DATA TO PROCESS>

[Start of section]

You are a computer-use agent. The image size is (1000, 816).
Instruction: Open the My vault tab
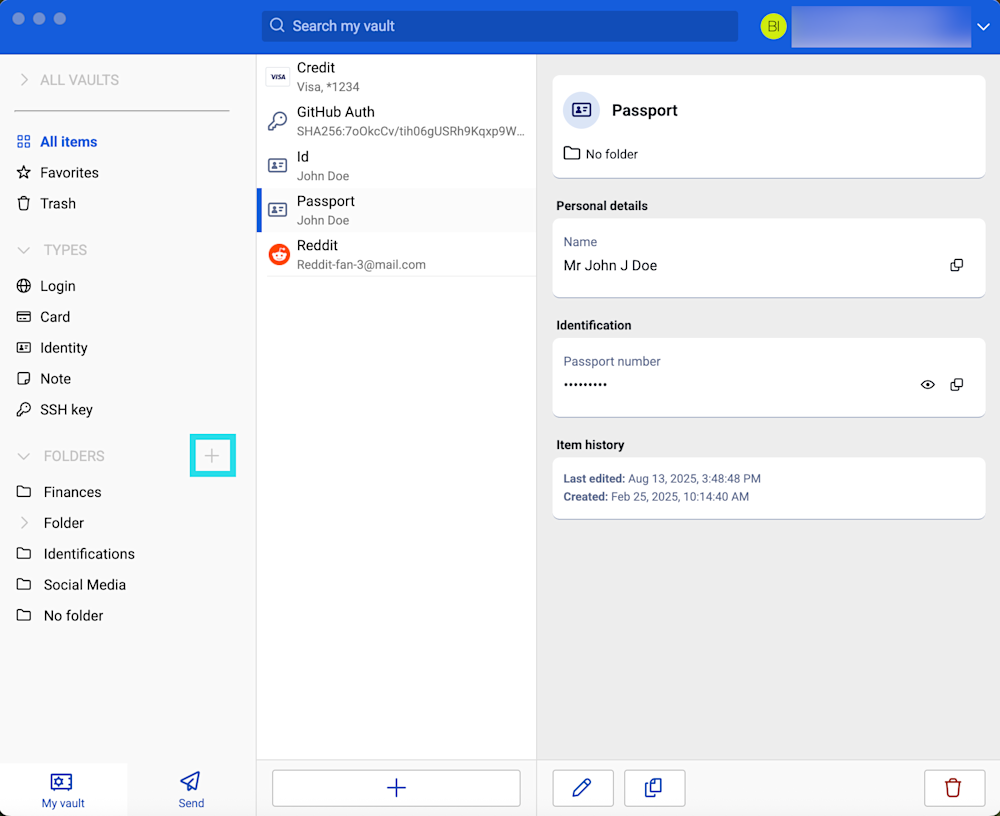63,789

[End of section]
[Start of section]

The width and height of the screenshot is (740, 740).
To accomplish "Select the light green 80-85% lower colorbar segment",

[End of section]

EXERCISE DIRECTIONS>
The output should be exactly the lines above from the line containing "The width and" to the line containing "the light green", inclusive, with no other lines.

RESPONSE>
The width and height of the screenshot is (740, 740).
To accomplish "Select the light green 80-85% lower colorbar segment",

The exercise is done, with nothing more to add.